INVESTIMENTI MX-IT

Crescono gli investimenti esteri in Italia: i principali strumenti a supporto dei grandi
progetti d’investimento

Secondo i dati diffusi dal MIMIT, aggiornati a marzo 2026 nell’ambito dell’attività di tutoraggio
istituzionale svolta dalla Segreteria Tecnica del Comitato Attrazione Investimenti Esteri (CAIE),
l’Italia ha superato i 70 miliardi di euro di investimenti, di cui il 60% destinato al Sud Italia. I
progetti provengono da 21 Paesi e interessano 16 settori strategici.

Un trend che conferma il rafforzamento dell’attrattività del Paese per progetti industriali e
tecnologici di grande scala.

In questo scenario, i Contratti di Sviluppo si affermano come uno strumento strategico per
sostenere grandi investimenti, rafforzare la struttura produttiva e attrarre capitali esteri.
Per accedere allo strumento è richiesto un investimento minimo di:

  • 20 milioni di euro;
  • 7,5 milioni di euro per progetti agroindustriali e turistici in specifiche aree.

I programmi possono essere presentati:

  • da una singola impresa;
  • in forma congiunta, fino a un massimo di 5 imprese, anche tramite contratto di rete.

Settori di intervento:

  • industriale;
  • agroindustriale;
  • turistico;
  • tutela ambientale.

Spese ammissibili:

  • acquisto del suolo;
  • acquisto, costruzione o ristrutturazione di immobili;
  • programmi informatici, brevetti, licenze;
  • consulenze;
  • personale e costi legati alla ricerca (per progetti di R&S).

Agevolazioni

Le agevolazioni prevedono un mix di contributo a fondo perduto e finanziamento agevolato, con
una copertura fino al 75% delle spese ammissibili.

Per i progetti che includono attività di ricerca e sviluppo, è previsto un contributo a fondo perduto
che può arrivare:

  • fino al 40% – 80% delle spese ammissibili (in funzione della dimensione d’impresa e della
    tipologia di attività).

SIMEST Fondo 394/81: al via il rafforzamento della misura “Transizione digitale o ecologica”. Possibilità di presentare la domanda dal 25 maggio 2026!

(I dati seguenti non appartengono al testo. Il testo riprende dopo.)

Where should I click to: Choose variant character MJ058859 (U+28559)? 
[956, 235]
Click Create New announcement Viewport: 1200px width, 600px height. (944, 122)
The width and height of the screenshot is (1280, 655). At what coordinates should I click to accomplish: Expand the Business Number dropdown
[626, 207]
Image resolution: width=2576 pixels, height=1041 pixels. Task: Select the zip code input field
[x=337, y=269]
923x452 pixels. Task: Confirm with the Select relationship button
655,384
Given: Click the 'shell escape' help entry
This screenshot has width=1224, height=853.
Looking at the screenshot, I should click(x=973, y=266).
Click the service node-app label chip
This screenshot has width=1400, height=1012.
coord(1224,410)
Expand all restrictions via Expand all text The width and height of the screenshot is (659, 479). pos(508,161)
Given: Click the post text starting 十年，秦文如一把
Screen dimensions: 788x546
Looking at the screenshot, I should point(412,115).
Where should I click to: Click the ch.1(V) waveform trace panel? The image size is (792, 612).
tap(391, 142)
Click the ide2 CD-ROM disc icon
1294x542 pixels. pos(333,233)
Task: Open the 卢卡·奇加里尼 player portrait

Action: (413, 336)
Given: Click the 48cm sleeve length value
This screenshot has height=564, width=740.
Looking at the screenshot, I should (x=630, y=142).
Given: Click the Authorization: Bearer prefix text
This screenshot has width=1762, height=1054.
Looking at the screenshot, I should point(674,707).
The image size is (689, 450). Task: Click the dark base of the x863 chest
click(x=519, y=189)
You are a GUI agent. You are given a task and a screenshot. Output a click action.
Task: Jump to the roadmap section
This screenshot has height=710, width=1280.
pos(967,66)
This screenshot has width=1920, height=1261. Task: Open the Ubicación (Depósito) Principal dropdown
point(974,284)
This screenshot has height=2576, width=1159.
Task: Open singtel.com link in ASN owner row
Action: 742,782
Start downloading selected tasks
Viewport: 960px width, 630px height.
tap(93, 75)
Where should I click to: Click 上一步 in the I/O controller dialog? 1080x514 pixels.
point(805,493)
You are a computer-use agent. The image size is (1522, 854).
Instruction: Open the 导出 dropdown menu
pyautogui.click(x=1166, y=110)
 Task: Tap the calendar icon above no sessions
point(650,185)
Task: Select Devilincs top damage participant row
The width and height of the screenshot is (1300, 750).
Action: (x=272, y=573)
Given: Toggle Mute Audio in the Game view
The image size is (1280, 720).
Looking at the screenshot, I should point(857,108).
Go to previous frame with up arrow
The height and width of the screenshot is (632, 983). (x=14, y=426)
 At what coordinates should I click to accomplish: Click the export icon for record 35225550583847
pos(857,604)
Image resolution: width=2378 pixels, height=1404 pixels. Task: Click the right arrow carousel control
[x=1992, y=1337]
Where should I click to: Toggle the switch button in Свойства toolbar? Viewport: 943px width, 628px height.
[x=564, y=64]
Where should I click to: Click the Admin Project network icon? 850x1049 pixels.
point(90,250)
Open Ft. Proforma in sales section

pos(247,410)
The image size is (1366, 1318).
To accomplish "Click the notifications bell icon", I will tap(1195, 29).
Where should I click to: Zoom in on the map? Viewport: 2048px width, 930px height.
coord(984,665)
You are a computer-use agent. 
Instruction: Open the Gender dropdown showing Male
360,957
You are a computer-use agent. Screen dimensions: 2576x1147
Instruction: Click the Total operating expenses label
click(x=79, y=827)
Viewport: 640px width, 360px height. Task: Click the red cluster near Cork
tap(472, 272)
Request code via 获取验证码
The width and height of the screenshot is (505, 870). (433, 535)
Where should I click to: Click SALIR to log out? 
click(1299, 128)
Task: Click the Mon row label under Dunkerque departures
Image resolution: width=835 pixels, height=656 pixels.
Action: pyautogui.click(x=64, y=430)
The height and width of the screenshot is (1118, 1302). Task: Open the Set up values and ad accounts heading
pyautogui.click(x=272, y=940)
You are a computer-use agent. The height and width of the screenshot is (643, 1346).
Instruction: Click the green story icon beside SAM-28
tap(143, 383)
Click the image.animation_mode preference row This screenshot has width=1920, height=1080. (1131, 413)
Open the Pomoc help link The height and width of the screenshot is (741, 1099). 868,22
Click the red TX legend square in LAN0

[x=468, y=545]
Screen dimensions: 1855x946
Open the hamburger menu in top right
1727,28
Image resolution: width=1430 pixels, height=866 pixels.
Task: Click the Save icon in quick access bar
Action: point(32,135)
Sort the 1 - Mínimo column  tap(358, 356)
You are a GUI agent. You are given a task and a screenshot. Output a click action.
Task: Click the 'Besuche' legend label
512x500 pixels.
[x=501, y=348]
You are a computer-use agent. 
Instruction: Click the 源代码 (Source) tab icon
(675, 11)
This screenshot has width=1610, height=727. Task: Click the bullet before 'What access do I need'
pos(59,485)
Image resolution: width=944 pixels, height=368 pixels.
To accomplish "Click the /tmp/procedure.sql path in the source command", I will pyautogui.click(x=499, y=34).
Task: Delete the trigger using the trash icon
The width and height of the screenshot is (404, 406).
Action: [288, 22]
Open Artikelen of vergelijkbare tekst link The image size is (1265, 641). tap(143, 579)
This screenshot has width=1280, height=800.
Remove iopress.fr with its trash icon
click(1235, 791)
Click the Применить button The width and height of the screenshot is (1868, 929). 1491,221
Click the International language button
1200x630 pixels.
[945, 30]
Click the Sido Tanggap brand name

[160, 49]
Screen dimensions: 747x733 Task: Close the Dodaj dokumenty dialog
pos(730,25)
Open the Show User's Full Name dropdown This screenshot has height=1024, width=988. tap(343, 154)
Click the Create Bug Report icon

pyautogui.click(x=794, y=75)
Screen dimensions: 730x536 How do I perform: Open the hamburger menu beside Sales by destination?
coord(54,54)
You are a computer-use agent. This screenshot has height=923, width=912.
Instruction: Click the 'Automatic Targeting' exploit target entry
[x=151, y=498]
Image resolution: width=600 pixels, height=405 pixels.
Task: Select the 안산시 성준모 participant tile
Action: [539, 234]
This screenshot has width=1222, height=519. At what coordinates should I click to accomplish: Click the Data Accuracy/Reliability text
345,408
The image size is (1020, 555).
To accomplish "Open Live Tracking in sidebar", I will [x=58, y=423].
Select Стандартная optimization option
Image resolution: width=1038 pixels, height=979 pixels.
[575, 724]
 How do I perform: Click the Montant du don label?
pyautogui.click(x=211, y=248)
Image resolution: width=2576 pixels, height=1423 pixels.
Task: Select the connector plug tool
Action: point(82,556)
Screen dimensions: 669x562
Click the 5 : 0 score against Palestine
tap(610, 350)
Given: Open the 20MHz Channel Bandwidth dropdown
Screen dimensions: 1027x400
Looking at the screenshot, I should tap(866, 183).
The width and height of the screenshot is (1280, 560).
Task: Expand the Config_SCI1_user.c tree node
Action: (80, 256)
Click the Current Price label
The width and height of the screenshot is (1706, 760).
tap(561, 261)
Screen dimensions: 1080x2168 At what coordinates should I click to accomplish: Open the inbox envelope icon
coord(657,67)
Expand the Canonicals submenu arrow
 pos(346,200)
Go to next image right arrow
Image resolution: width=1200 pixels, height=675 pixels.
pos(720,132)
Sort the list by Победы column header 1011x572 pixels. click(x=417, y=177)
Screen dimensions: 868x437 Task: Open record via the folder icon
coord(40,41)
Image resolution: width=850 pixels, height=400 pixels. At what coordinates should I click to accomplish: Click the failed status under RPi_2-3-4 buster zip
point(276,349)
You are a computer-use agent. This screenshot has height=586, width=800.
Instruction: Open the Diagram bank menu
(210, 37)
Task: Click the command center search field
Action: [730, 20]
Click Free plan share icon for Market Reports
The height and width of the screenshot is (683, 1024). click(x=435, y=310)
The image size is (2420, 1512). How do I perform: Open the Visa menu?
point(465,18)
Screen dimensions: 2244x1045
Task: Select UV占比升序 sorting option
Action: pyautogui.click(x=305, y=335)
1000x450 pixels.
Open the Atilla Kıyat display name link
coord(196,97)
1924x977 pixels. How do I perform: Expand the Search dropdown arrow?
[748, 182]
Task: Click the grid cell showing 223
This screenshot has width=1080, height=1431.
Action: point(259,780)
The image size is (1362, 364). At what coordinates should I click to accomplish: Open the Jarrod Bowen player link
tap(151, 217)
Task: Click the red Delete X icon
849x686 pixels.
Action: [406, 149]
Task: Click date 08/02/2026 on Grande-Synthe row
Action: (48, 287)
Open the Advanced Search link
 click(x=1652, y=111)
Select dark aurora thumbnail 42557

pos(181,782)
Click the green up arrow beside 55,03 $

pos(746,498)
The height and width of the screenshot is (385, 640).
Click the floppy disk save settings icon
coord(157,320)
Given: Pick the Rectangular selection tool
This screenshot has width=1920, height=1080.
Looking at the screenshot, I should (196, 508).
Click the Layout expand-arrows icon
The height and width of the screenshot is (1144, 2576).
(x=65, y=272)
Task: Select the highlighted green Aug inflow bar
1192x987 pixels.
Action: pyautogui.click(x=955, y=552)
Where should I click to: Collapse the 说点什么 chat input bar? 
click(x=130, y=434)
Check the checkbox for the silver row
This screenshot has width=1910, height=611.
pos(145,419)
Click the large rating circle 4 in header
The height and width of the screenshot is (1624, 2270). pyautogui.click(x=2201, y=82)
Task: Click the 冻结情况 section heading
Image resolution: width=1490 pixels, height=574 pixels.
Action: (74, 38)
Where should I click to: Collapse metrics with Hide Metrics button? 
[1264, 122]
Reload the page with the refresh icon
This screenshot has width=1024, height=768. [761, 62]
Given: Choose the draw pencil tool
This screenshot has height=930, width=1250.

Nel contesto delle tensioni geopolitiche internazionali e dell’aumento dei costi energetici connessi alla crisi nel Golfo Persico, il Governo italiano ha introdotto una nuova misura agevolativa gestita da SIMEST: “Energia per la competitività internazionale”, innestata all’interno della misura “Transizione digitale o ecologica” del Fondo 394/81.
L’intervento rappresenta un potenziamento degli strumenti già esistenti a supporto della transizione digitale ed ecologica, estesi ora anche alle imprese maggiormente colpite dagli effetti della crisi internazionale, attraverso condizioni ancora più vantaggiose.

Beneficiari
La misura è rivolta a tutte le imprese italiane esportatrici dirette o imprese di filiera, che:

  • abbiano registrato un incremento dei costi medi unitari energetici pari ad almeno il 10% nel confronto tra il primo quadrimestre 2026 e lo stesso periodo del 2025;
  • (oppure) abbiano subito una riduzione del fatturato di almeno il 10% a causa del conflitto nel Golfo Persico a partire dal 28 febbraio 2026;

Spese ammissibili
Sono ammissibili le seguenti tipologie di spesa:

  • spese per la Transizione Digitale oppure per la Transizione Ecologica (per un minimo del 10% del totale investimento);
  • spese per investimenti volti a rafforzare la propria solidità patrimoniale (fino al 90% del totale investimento);
  • spese consulenziali professionali per le verifiche di conformità alla normativa ambientale nazionale;
  • spese per consulenze finalizzate alla presentazione e gestione della richiesta di intervento agevolativo e alle asseverazioni rese dal revisore;

Agevolazioni previste
La misura prevede:

  • finanziamento agevolato fino a 5 milioni di euro (per un massimo del 35% dei ricavi medi degli ultimi due bilanci);
  • durata del finanziamento fino ad 8 anni, di cui 2 di preammortamento facoltativo;
  • tasso agevolato minimo pari allo 0,3%;
  • contributo a fondo perduto fino al 20% per le grandi imprese e fino al 30% per le PMI, per un massimo di € 200.000, nel rispetto del plafond de minimis disponibile;

Ente gestore
Ente gestore della misura è SIMEST S.p.A., società del Gruppo CDP.

Presentazione delle domande
Le domande potranno essere presentate dal 25 maggio 2026 al 31 dicembre 2026.